EXERCISE:
In the records below, print each line exactly and leave every image out.

ENTRIES SUPPLIED:

______________________________

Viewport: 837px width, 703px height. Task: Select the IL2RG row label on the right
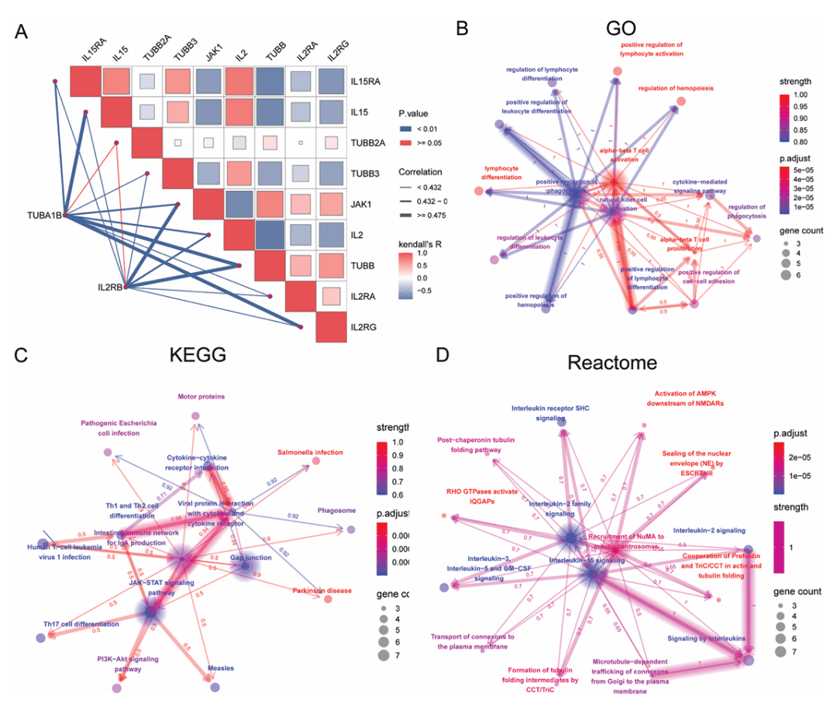tap(365, 328)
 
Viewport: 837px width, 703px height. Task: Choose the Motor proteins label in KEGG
tap(201, 396)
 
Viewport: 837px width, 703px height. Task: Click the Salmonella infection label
tap(310, 451)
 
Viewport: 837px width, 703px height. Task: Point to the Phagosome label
tap(336, 511)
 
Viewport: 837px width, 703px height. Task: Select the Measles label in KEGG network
tap(221, 667)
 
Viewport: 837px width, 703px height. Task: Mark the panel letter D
tap(443, 356)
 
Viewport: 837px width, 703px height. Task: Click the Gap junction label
tap(250, 557)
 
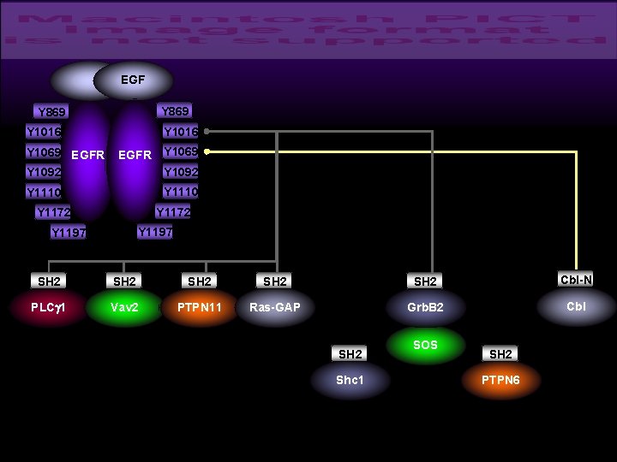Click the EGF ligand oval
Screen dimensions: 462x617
pyautogui.click(x=133, y=80)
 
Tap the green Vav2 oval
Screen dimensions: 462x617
pyautogui.click(x=124, y=307)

______________________________

RESPONSE TO THIS EXERCISE:
Viewport: 837px width, 703px height. Task: Select the IL2RG row label on the right
tap(365, 328)
 
Viewport: 837px width, 703px height. Task: Choose the Motor proteins label in KEGG
tap(201, 396)
 
Viewport: 837px width, 703px height. Task: Click the Salmonella infection label
tap(310, 451)
 
Viewport: 837px width, 703px height. Task: Point to the Phagosome label
tap(336, 511)
 
Viewport: 837px width, 703px height. Task: Select the Measles label in KEGG network
tap(221, 667)
 
Viewport: 837px width, 703px height. Task: Mark the panel letter D
tap(443, 356)
 
Viewport: 837px width, 703px height. Task: Click the Gap junction label
tap(250, 557)
 
Click the EGF ligand oval
Screen dimensions: 462x617
pyautogui.click(x=133, y=80)
 
Tap the green Vav2 oval
Screen dimensions: 462x617
pyautogui.click(x=124, y=307)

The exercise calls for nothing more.